Дневник гения
Шрифт:
1954
Несмотря на незначительность внешних проявлений, 1954 год не был пустым. Напротив, это один из самых творчески наполненных периодов жизни Дали. Он начался с создания пьесы в трех действиях — мистико-эротической драматической фантазии для трех актеров. Эта драма с текстами эротического содержания, как и следовало ожидать, рассчитана на элитарную аудиторию. Дали написал также "120 дней содома божественного маркиза де Сада" и начал снимать фильм "Фантастические приключения кружевницы и носорога".

## [Фрагмент источника]

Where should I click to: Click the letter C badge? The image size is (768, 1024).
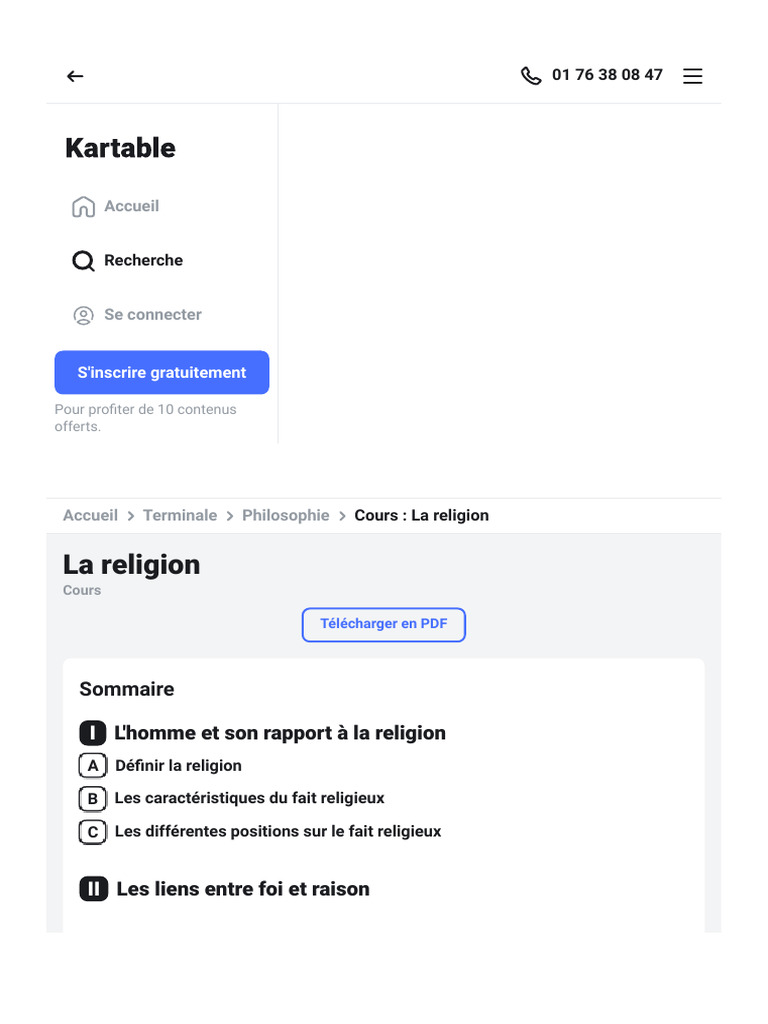(x=93, y=832)
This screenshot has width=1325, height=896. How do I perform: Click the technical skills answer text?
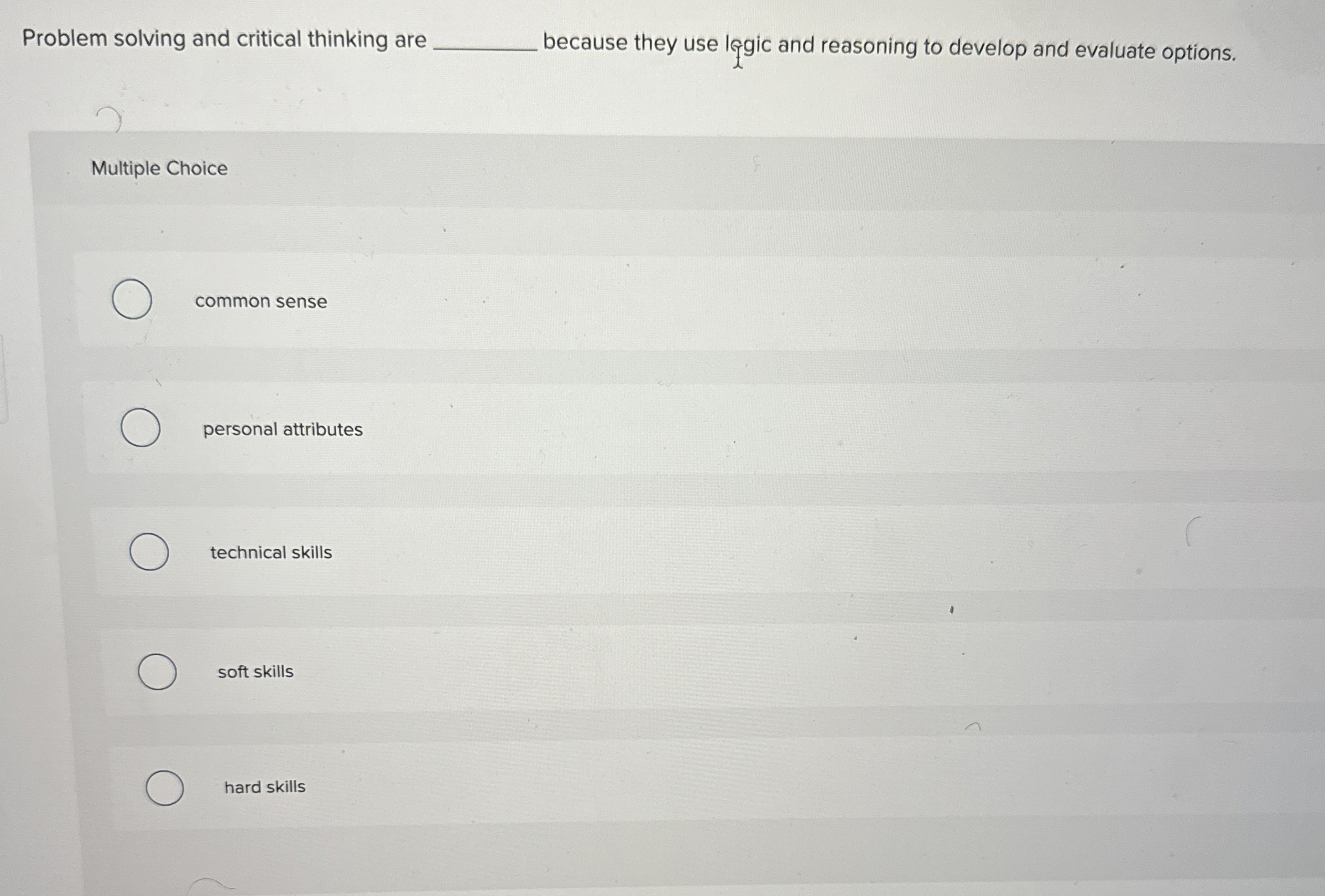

## [Письменное задание]
Определите, согласуются ли с выбранным текстом утверждения (а), (б) и (в), и к каждому ответу «да» или «нет» приведите решающие слова текста в виде точной цитаты. (а) Пьеса, с которой начался 1954 год, написана для трех актеров; (б) эта драма рассчитана на широкую публику; (в) в 1954 году Дали закончил фильм о кружевнице и носороге.

## [Ответ на задание]
(а) Да: «мистико-эротической драматической фантазии для трех актеров».
(б) Нет: «рассчитана на элитарную аудиторию».
(в) Нет: «начал снимать фильм».